▶ **What is being asked**:
Set down the full listing exactly, character for character.

▶ **Records for the task**:
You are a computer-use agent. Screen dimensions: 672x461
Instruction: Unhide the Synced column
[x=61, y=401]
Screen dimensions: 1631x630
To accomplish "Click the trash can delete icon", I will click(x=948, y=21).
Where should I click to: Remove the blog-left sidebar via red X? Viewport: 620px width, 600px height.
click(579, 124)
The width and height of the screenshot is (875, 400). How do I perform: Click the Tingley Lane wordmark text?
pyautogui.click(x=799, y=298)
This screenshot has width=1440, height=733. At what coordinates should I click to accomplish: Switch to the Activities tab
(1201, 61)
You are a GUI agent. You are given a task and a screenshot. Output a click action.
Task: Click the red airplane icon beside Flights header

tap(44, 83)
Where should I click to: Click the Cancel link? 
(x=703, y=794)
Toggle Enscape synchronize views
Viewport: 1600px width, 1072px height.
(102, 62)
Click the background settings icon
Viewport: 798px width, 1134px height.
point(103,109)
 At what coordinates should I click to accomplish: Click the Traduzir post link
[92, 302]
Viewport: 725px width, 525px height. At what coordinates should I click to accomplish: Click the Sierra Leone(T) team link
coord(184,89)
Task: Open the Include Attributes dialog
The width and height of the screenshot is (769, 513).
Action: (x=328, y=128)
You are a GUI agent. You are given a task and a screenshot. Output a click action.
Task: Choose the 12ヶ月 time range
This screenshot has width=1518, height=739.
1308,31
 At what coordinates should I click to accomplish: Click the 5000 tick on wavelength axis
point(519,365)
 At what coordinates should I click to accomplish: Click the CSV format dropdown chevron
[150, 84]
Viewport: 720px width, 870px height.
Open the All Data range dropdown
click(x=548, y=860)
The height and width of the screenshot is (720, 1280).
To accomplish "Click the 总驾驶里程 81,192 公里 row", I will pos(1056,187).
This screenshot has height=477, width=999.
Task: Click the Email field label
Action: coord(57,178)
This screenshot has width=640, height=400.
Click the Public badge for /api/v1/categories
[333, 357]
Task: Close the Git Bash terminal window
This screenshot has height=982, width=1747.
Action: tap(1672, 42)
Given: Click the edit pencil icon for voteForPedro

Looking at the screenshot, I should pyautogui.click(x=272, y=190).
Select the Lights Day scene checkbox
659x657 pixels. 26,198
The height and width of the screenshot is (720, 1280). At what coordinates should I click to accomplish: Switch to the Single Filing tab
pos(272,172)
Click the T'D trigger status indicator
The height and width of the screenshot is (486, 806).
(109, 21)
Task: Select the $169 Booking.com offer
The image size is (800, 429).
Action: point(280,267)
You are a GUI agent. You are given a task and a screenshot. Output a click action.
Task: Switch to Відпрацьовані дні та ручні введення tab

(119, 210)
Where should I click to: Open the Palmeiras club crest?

▶ **Final answer**:
You are a computer-use agent. Screen dimensions: 672x461
Instruction: Unhide the Synced column
[x=61, y=401]
Screen dimensions: 1631x630
To accomplish "Click the trash can delete icon", I will click(x=948, y=21).
Where should I click to: Remove the blog-left sidebar via red X? Viewport: 620px width, 600px height.
click(579, 124)
The width and height of the screenshot is (875, 400). How do I perform: Click the Tingley Lane wordmark text?
pyautogui.click(x=799, y=298)
This screenshot has width=1440, height=733. At what coordinates should I click to accomplish: Switch to the Activities tab
(1201, 61)
You are a GUI agent. You are given a task and a screenshot. Output a click action.
Task: Click the red airplane icon beside Flights header

tap(44, 83)
Where should I click to: Click the Cancel link? 
(x=703, y=794)
Toggle Enscape synchronize views
Viewport: 1600px width, 1072px height.
(102, 62)
Click the background settings icon
Viewport: 798px width, 1134px height.
point(103,109)
 At what coordinates should I click to accomplish: Click the Traduzir post link
[92, 302]
Viewport: 725px width, 525px height. At what coordinates should I click to accomplish: Click the Sierra Leone(T) team link
coord(184,89)
Task: Open the Include Attributes dialog
The width and height of the screenshot is (769, 513).
Action: (x=328, y=128)
You are a GUI agent. You are given a task and a screenshot. Output a click action.
Task: Choose the 12ヶ月 time range
This screenshot has width=1518, height=739.
1308,31
 At what coordinates should I click to accomplish: Click the 5000 tick on wavelength axis
point(519,365)
 At what coordinates should I click to accomplish: Click the CSV format dropdown chevron
[150, 84]
Viewport: 720px width, 870px height.
Open the All Data range dropdown
click(x=548, y=860)
The height and width of the screenshot is (720, 1280).
To accomplish "Click the 总驾驶里程 81,192 公里 row", I will pos(1056,187).
This screenshot has height=477, width=999.
Task: Click the Email field label
Action: coord(57,178)
This screenshot has width=640, height=400.
Click the Public badge for /api/v1/categories
[333, 357]
Task: Close the Git Bash terminal window
This screenshot has height=982, width=1747.
Action: tap(1672, 42)
Given: Click the edit pencil icon for voteForPedro

Looking at the screenshot, I should pyautogui.click(x=272, y=190).
Select the Lights Day scene checkbox
659x657 pixels. 26,198
The height and width of the screenshot is (720, 1280). At what coordinates should I click to accomplish: Switch to the Single Filing tab
pos(272,172)
Click the T'D trigger status indicator
The height and width of the screenshot is (486, 806).
(109, 21)
Task: Select the $169 Booking.com offer
The image size is (800, 429).
Action: point(280,267)
You are a GUI agent. You are given a task and a screenshot. Output a click action.
Task: Switch to Відпрацьовані дні та ручні введення tab

(119, 210)
Where should I click to: Open the Palmeiras club crest?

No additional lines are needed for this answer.